Well, if you're going to talk freaky Star Trek episodes, I still think about that Next Generation one where they split into millions of universes and the Riker from one universe is on the view screen begging our crew not to send him back: "The Borg are everywhere!"
posted by GaelFC at 8:54 PM on October 31, 2002


The scene in 'The Dark Half' where the bad guy (Steel?) gets eaten by swallows (as in birds...).
posted by CrazyFool at 9:28 PM on October 31, 2002


I had to move the tv out of the bedroom thanks to Signs. Everytime I would look at it, I imagine a foreign reflection.
posted by witchycal at 9:40 PM on October 31, 2002


The Fly is a bit of a streach. The thought is enought to keep the blood pumping. Props to the crew for making a classic.
posted by lightweight at 11:27 PM on October 31, 2002


The scene in Eraserhead where the protagonist and his girlfriend are having dinner with her parents, and they're eating whole Cornish hens, and he sticks his fork in the hen and the legs move and his girlfriend's mother moans orgasmically.
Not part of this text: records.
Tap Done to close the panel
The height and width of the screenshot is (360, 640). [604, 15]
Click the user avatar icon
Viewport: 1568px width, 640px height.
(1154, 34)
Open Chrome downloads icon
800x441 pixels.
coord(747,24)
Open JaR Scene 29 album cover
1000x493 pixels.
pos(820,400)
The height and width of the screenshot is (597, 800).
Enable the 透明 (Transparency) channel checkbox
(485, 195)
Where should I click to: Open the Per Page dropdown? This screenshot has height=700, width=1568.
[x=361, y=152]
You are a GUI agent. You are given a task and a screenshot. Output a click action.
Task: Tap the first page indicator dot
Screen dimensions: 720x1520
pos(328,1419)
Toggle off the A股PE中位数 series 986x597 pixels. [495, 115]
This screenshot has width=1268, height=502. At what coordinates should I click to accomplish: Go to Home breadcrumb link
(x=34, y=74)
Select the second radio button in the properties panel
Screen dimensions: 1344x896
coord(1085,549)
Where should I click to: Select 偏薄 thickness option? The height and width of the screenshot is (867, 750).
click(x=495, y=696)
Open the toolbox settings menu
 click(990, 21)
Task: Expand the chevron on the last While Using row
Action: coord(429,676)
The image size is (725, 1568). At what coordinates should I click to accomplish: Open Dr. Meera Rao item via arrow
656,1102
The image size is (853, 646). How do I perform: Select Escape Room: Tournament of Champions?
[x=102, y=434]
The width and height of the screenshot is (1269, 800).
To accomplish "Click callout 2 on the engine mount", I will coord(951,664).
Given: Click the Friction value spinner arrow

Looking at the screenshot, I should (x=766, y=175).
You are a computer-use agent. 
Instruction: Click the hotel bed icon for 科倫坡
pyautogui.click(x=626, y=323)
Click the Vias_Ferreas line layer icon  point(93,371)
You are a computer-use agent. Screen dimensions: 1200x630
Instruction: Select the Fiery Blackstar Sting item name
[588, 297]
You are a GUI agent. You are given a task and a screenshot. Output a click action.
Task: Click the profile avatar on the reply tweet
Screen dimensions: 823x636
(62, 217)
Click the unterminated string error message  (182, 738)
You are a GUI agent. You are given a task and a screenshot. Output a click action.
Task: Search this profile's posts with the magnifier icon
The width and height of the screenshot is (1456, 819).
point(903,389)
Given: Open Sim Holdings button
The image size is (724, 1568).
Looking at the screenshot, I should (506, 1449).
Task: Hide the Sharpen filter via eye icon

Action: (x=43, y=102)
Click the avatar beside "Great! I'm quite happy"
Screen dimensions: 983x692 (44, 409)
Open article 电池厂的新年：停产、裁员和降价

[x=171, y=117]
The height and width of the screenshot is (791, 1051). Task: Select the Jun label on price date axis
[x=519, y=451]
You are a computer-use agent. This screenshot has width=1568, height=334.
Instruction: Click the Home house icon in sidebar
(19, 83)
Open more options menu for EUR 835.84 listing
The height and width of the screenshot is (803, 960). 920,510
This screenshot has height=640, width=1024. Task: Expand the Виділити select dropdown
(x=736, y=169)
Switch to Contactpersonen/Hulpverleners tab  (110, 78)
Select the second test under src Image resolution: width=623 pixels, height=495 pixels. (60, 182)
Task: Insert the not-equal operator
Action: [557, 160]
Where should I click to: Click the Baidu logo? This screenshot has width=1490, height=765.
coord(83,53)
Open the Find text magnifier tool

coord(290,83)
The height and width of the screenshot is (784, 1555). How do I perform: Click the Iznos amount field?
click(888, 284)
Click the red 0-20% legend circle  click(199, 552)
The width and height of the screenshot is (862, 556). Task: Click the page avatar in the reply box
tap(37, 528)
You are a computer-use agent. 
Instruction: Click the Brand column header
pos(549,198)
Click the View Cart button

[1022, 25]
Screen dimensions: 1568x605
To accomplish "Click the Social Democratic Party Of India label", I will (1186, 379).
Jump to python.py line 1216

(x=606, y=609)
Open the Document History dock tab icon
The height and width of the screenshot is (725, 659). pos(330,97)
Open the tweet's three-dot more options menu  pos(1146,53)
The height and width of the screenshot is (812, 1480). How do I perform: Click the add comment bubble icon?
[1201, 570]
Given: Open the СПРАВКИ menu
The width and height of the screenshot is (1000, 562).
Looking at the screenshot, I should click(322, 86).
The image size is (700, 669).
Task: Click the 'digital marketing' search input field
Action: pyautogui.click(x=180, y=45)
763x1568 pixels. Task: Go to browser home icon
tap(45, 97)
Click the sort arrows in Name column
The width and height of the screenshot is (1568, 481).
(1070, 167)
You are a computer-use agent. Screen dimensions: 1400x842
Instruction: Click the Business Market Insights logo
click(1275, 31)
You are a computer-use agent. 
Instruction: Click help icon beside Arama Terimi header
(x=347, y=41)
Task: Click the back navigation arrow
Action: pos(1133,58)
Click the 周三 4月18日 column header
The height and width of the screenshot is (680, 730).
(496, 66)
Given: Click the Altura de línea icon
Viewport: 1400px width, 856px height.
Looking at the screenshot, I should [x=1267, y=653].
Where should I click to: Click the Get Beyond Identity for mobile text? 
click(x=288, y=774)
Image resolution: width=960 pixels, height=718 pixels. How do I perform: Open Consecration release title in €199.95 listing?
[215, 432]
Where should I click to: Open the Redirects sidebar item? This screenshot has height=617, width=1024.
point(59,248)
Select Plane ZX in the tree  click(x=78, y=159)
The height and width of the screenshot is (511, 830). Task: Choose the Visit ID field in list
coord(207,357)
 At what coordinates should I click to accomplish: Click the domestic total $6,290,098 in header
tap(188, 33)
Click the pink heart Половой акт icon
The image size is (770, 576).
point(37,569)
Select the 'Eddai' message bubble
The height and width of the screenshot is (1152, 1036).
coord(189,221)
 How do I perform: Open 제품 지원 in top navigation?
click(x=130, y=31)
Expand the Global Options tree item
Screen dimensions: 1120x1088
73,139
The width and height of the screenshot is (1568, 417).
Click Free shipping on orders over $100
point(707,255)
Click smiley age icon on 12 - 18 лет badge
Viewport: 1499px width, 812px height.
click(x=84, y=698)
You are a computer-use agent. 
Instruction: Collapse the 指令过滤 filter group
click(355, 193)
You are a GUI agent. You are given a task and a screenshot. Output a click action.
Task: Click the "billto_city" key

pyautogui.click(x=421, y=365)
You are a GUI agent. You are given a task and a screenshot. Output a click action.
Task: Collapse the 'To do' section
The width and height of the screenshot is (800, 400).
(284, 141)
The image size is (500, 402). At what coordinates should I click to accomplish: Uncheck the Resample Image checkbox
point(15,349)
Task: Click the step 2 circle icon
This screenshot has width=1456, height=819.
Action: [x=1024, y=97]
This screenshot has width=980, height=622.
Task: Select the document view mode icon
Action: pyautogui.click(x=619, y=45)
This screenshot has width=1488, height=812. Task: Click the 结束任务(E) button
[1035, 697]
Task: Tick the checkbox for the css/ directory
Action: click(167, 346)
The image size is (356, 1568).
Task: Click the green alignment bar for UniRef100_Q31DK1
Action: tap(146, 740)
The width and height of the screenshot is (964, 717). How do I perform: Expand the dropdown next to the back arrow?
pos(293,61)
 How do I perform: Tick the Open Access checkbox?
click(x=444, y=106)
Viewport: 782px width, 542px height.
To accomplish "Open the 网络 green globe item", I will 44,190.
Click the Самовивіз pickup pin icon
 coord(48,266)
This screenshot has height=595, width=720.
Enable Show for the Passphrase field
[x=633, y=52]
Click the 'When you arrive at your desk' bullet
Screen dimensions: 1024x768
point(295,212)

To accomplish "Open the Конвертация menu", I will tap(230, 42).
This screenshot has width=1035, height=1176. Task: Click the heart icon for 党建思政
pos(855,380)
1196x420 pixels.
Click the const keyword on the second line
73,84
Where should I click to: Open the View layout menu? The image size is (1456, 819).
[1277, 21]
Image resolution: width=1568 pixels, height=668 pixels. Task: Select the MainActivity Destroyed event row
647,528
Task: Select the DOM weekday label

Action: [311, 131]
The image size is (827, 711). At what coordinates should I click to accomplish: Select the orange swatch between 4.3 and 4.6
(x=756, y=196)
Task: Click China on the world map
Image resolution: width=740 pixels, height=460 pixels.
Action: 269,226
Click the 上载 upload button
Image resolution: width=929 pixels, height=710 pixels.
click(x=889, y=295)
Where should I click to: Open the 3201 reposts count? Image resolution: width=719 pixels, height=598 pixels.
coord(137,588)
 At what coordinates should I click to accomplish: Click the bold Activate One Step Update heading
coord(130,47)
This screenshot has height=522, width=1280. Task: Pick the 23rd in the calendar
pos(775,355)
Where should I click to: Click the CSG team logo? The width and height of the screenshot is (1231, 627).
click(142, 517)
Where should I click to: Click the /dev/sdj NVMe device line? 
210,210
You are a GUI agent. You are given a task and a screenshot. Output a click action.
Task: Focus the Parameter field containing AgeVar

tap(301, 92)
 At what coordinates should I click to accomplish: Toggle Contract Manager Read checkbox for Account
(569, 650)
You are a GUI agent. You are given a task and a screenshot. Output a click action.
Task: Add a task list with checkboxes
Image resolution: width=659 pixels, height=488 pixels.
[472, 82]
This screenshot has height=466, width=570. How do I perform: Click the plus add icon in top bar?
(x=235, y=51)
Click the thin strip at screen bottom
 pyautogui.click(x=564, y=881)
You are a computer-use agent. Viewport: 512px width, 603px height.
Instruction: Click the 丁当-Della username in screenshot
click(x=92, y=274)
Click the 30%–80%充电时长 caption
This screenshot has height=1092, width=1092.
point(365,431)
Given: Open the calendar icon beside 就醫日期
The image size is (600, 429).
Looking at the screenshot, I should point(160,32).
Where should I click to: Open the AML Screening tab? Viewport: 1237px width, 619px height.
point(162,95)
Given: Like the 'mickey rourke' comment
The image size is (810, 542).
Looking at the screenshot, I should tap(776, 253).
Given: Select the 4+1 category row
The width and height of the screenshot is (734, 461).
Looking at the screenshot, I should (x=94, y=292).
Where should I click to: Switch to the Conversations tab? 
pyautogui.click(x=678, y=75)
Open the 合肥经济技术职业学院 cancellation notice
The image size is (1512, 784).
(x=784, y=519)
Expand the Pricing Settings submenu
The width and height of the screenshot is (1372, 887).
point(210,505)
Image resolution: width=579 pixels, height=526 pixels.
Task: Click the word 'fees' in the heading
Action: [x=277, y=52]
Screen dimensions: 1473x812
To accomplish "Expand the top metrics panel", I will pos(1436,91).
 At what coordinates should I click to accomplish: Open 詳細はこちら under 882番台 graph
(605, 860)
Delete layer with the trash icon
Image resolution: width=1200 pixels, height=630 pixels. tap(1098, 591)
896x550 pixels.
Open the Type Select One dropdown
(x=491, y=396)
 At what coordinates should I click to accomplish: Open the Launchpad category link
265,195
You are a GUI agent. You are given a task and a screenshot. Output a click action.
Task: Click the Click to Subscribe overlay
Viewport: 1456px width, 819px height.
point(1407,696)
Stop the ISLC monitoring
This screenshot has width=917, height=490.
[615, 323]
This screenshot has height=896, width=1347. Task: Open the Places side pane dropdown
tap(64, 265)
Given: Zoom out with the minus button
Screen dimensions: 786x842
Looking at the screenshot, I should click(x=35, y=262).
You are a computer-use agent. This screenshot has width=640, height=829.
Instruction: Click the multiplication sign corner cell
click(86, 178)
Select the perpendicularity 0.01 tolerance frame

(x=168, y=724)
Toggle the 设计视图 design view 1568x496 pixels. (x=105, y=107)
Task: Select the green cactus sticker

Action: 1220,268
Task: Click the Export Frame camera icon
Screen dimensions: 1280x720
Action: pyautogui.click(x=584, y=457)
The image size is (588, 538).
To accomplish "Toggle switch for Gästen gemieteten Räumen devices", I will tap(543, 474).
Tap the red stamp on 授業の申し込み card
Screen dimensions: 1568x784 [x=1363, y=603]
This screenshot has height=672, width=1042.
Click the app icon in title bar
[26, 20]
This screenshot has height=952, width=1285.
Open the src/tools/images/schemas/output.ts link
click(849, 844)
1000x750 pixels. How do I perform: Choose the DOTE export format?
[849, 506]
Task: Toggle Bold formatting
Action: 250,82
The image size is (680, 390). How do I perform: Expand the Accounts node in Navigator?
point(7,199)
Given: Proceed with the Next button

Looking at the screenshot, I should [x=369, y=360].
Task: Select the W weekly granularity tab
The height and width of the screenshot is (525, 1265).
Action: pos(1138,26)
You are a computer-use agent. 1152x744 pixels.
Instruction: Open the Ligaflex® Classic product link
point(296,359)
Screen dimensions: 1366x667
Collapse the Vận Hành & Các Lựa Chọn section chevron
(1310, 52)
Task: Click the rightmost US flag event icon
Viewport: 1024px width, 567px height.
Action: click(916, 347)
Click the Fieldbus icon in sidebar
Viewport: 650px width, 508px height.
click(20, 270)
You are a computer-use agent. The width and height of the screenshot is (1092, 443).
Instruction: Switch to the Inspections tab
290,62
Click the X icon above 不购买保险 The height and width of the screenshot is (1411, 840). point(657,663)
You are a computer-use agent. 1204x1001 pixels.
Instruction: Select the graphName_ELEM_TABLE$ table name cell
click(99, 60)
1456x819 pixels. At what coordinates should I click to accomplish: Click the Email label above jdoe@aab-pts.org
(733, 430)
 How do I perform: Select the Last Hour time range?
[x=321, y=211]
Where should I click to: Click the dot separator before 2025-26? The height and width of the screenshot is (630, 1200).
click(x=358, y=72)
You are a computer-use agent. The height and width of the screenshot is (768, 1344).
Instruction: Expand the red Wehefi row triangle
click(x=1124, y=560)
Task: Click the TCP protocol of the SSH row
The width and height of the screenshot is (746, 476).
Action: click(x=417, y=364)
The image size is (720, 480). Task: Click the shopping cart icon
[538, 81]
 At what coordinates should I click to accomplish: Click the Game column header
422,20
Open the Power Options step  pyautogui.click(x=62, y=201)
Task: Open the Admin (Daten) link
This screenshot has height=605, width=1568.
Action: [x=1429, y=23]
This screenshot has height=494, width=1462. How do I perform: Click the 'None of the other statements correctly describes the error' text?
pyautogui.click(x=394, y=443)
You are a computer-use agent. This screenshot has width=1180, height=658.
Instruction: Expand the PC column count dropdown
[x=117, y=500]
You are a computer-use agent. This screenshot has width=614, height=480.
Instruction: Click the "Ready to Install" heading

Gawd, that freaked me out!
posted by Holden at 7:01 AM on November 1, 2002


Holden: Don't even bring up that movie. I've been scared by films before, but this one nuked my soul. I felt numbness and a sense of despair for about five days after watching it. It was soooo ridiculous at the beginning, just random seeming.... but by the end... arg, I can't even explain. I didn't include it in my list because (a) I usually try putting it out of my mind and (b) even talking about it is going to encourage some people to see it. Make sure you've got a hold of some good antidepressants and friends and a good natural high or two before you watch. And if I were you, I just wouldn't watch the film. It will mess with your head.